(Stored records)
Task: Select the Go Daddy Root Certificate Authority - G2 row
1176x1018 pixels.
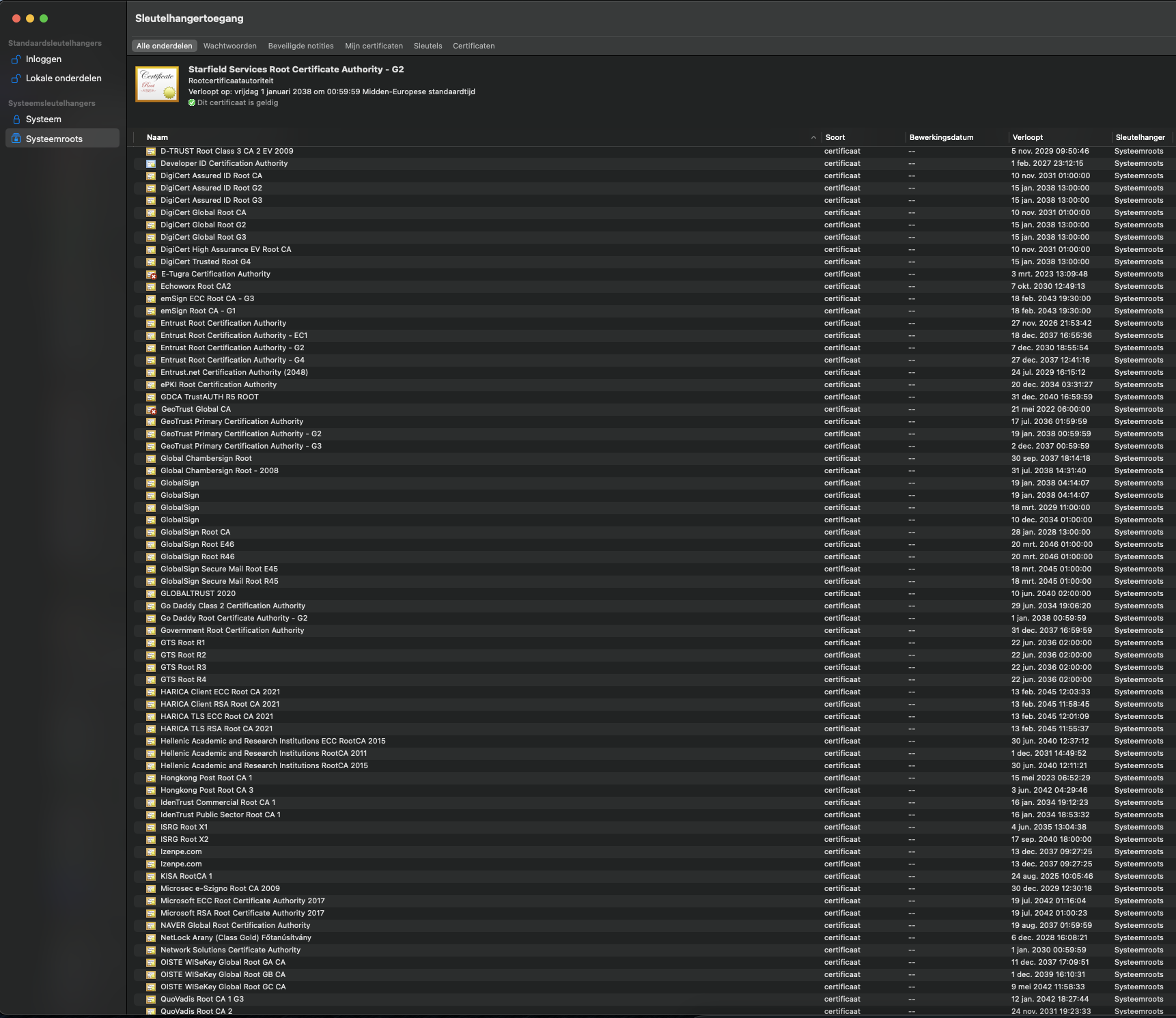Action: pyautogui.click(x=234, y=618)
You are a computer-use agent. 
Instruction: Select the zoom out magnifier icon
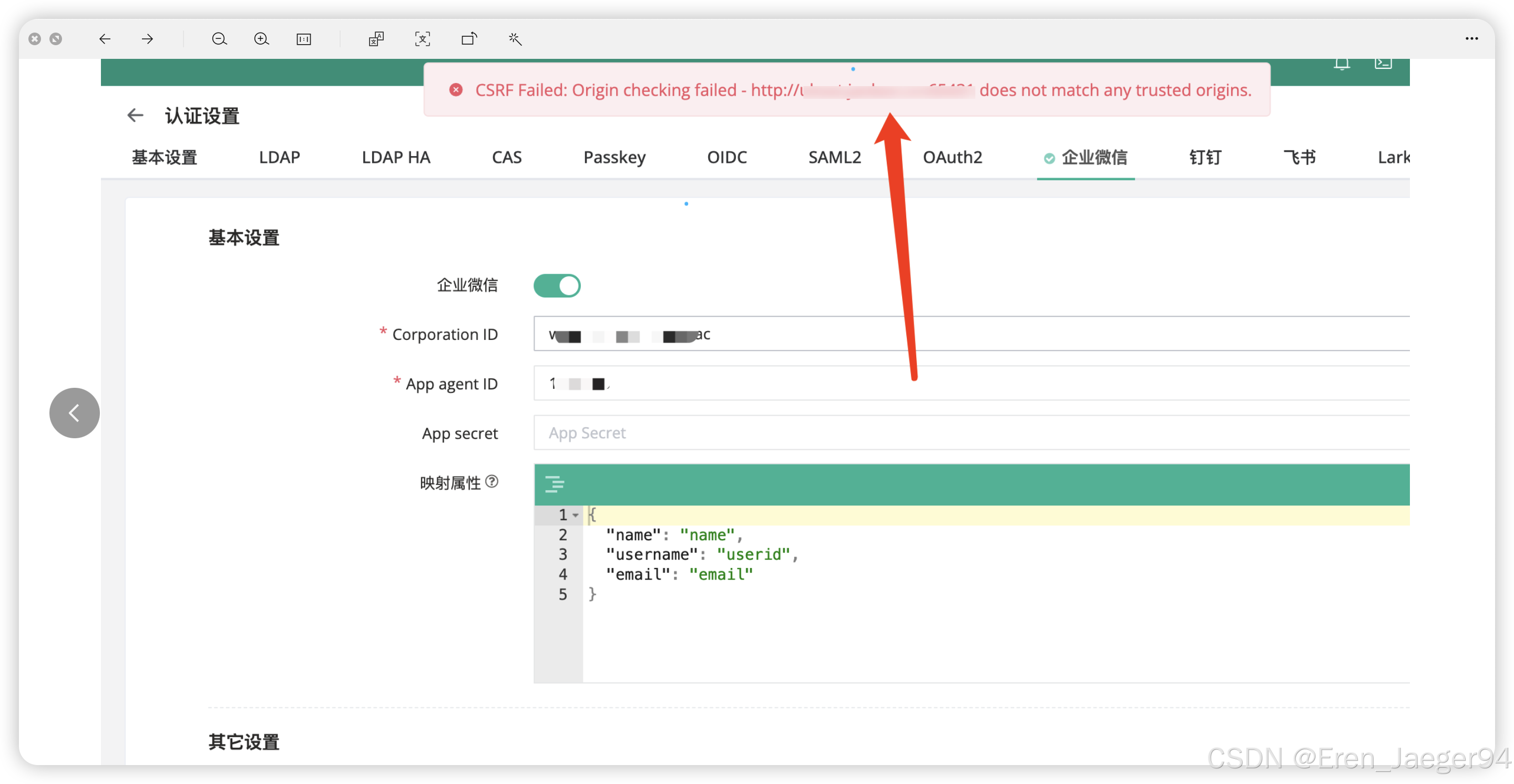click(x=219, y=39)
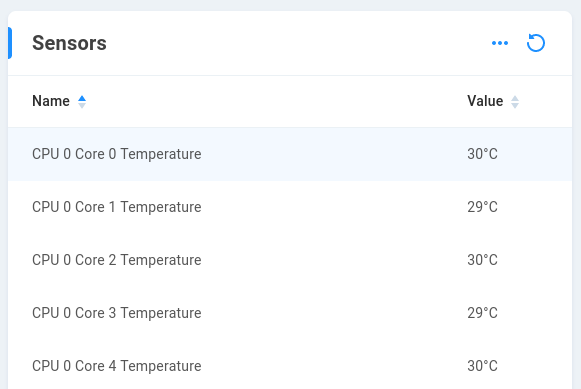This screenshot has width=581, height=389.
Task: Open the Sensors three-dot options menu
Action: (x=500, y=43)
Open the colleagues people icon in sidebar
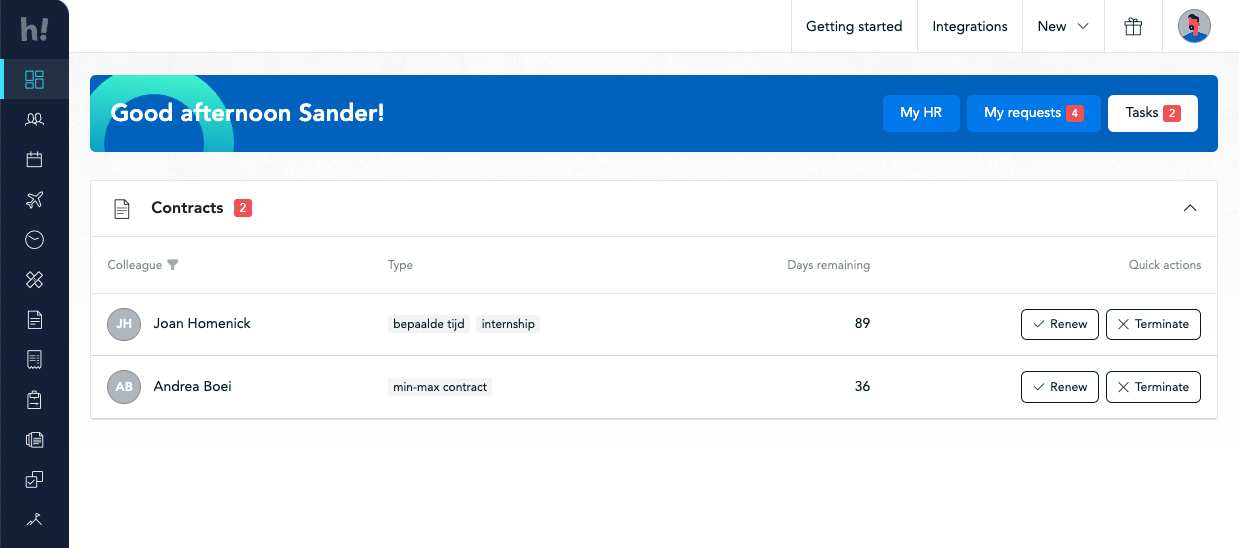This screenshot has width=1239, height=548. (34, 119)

▸ TASK TO CARRY OUT
Convert the entries into a Markdown table with the columns Row and Line, starting at the line that contains "You are a computer-use agent." and ending at the last line of the entries, with blank lines left out. Omit the pictures from the table.

▸ ANSWER TO THIS EXERCISE
| Row | Line |
|---|---|
| 1 | You are a computer-use agent.  |
| 2 | Instruction: Select the zoom out magnifier icon |
| 3 | click(x=219, y=39) |
| 4 | This screenshot has width=581, height=389. |
| 5 | Task: Open the Sensors three-dot options menu |
| 6 | Action: (x=500, y=43) |
| 7 | Open the colleagues people icon in sidebar |
| 8 | This screenshot has width=1239, height=548. (34, 119) |